On 23 September 1396, Queen Sindeok, Yi Pangsŏk's mother and strongest supporter, died.

===First Strife of the Princes===
In October 1398, the First Strife of the Princes took place under the leadership of Prince Chŏngan (posthumously King Taejong). Yi Pangsŏk personally led the army against Prince Chŏngan's forces stationed in front of Gwanghwamun Gate, but refused to confront the rebels after an officer named Bong Wonryang (봉원량) reported that, "From Gwanghwamun to Namsan, the elite cavalry is fully equipped."

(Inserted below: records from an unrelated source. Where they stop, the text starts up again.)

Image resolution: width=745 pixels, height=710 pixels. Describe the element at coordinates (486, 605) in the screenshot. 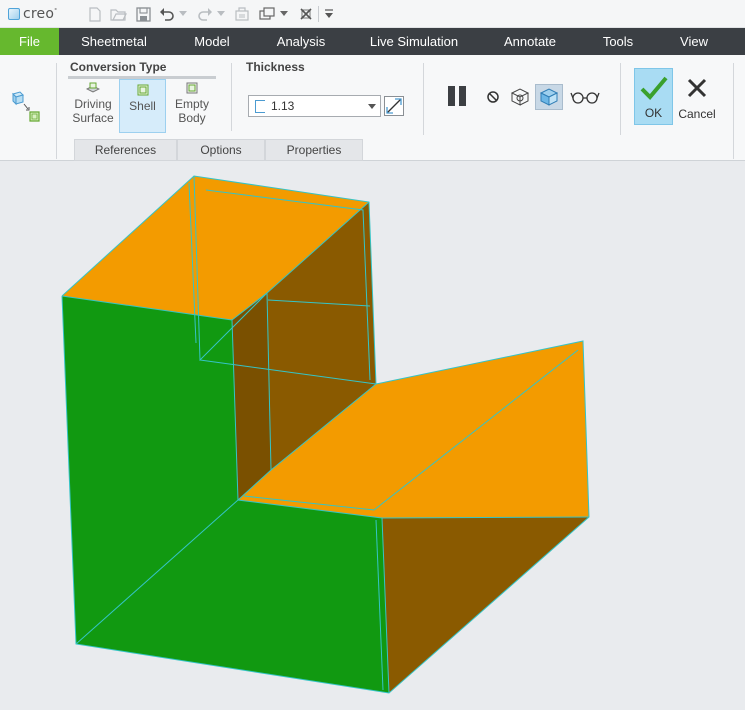

I see `model-front-right-face` at that location.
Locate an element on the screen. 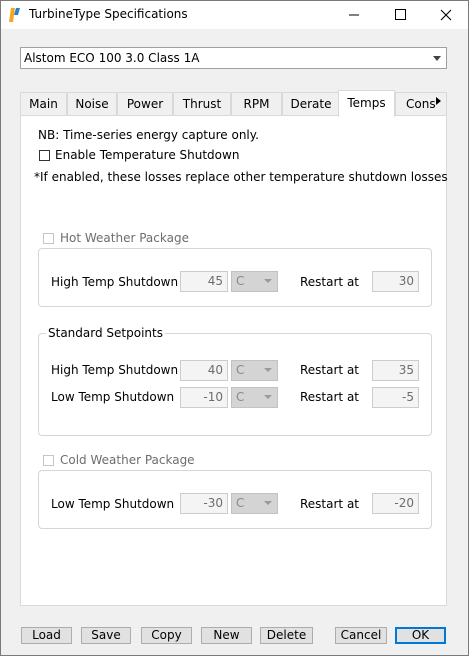 Image resolution: width=470 pixels, height=657 pixels. cold-restart-input: -20 is located at coordinates (396, 504).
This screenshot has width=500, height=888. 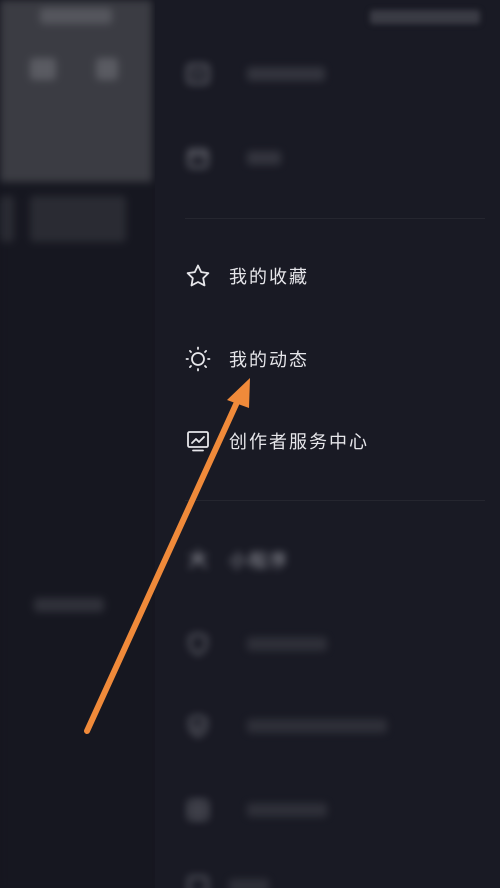 I want to click on menu-item-history, so click(x=255, y=74).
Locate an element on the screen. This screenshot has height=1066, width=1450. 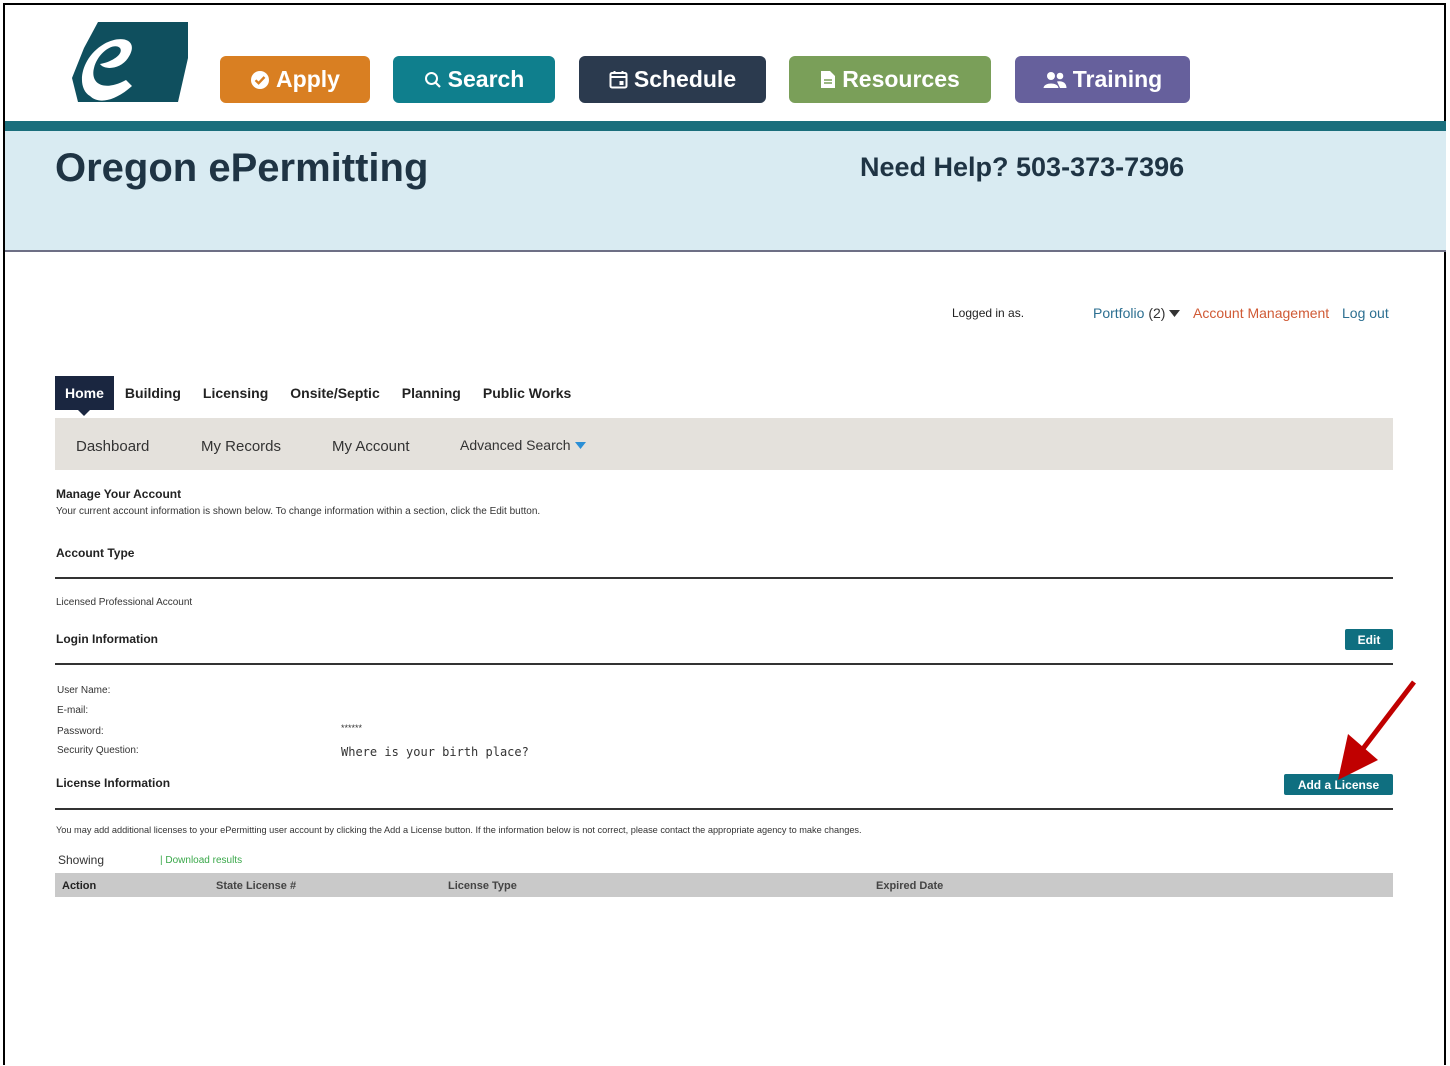
resources-label: Resources is located at coordinates (901, 79).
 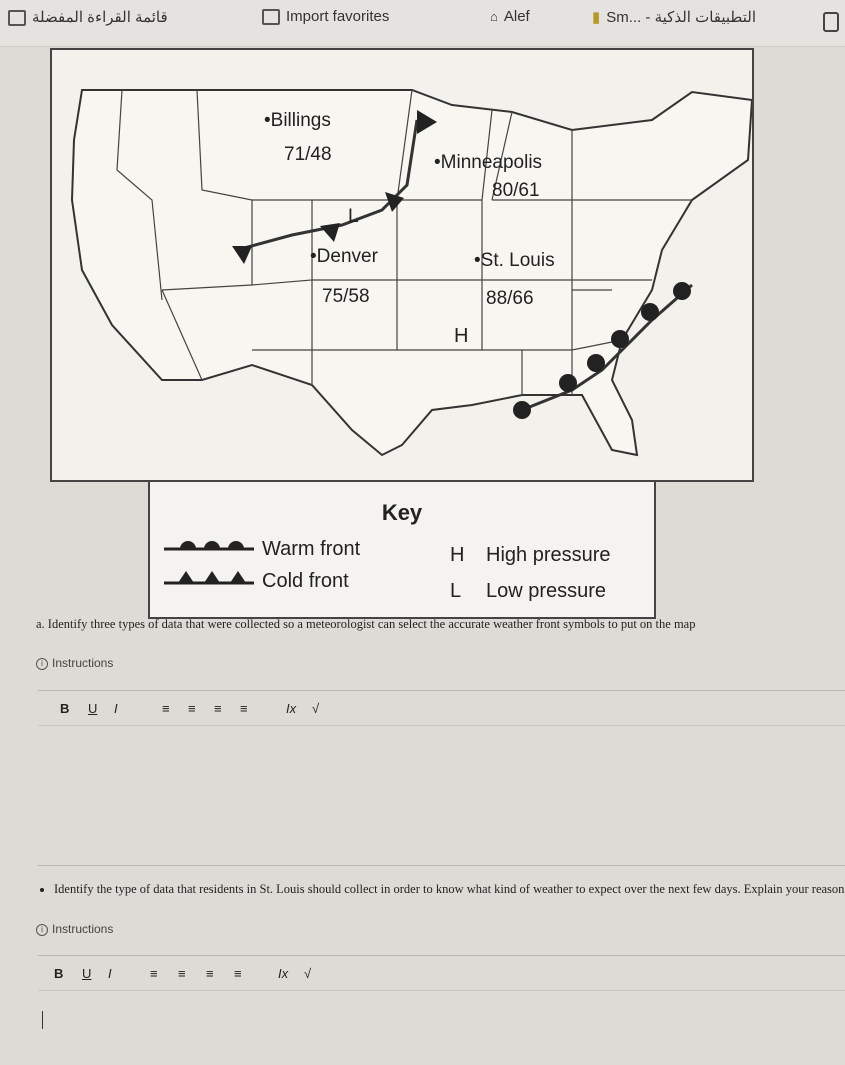 What do you see at coordinates (306, 581) in the screenshot?
I see `key-cold-front-label: Cold front` at bounding box center [306, 581].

After the deaths of opposition figures such as Chŏng Tojŏn, Nam Ŭn (남은), Shim Hyosaeng, and Park Wi (박위), Prince Chŏngan's faction had Yi Pangsŏk replaced with Taejo's eldest surviving son, Prince Yŏngan (posthumously King Jeongjong).

Yi Pangsŏk, now the deposed crown prince, was to be exiled and left Gyeongbokgung through Yeongchumun Gate shortly thereafter. The forces of Prince Chŏngan, including Yi Geoyi (이거이), the father-in-law of Princess Kyŏngsin (경신공주), colluded with the Council of State (도평의사사), and had Yi Pangsŏk assassinated. His elder brother, Yi Pangbon (이방번), and brother-in-law, Yi Je (이제), were also eliminated.

===After death===
Yi Pangsŏk was buried in Gwangju, Gyeonggi Province, and later received the posthumous name Sodo (소도).

In 1680, King Sukjong honored Yi Pangsŏk and Yi Pangbon as Grand Prince Ŭian (의안대군) and Grand Prince Muan (무안대군), respectively.

==Family==
- Father: King Taejo (4 November 1335 – 27 June 1408)
  - Grandfather: Yi Chach'un, King Hwanjo (1315 – 3 May 1360)
  - Grandmother: Queen Ŭihye, of the Yeongheung Ch'oe clan (?–1336)
- Mother: Queen Sindeok, of the Goksan Kang clan (20 July 1356 – 23 September 1396)
  - Grandfather: Kang Yunsŏng, Internal Prince Sangsan (?–1358)
  - Grandmother: Internal Princess Consort Jinsan, of the Jinju Kang clan
- Stepmother: Queen Sinŭi, of the Cheongju Han clan (6 October 1337 – 25 November 1391)
- Consort(s) and their respective issue
- Deposed Crown Princess, of the Yu clan
- Crown Princess, of the Buyu Shim clan (?–1448) (Note: Known as Grand Princess Consort of Samhan State (삼한국대부인) following the death of her husband.) (Note: Daughter of Shim Hyosaeng (심효생), Prince Buseong (부성군; 1349–1398).)
  - Unnamed son (1398–?)
  - Yi Yu, Grand Prince Geumseong (14 May 1526 – 16 November 1457), adopted son (Note: The seventh son of King Sejong.)

==In popular culture==

- Portrayed by Yang Hee-seok in the 1996–1998 KBS1 TV series Tears of the Dragon.
- Portrayed by Park Joon-mok in the 2014 KBS1 TV series Jeong Do-jeon.
- Portrayed by Lee Seung-woo and Jung Yoon-seok in the 2015–2016 SBS TV series Six Flying Dragons.
- Portrayed by Kim Min-ho and Lee Hyo-je in the 2019 JTBC TV series My Country: The New Age.
- Portrayed by Jang Jae-ha and Kim Jin-sung in the 2021 KBS1 TV series The King of Tears, Lee Bang-won.
- Portrayed by Park Si-won in the 2025 tvN series The Queen Who Crowns.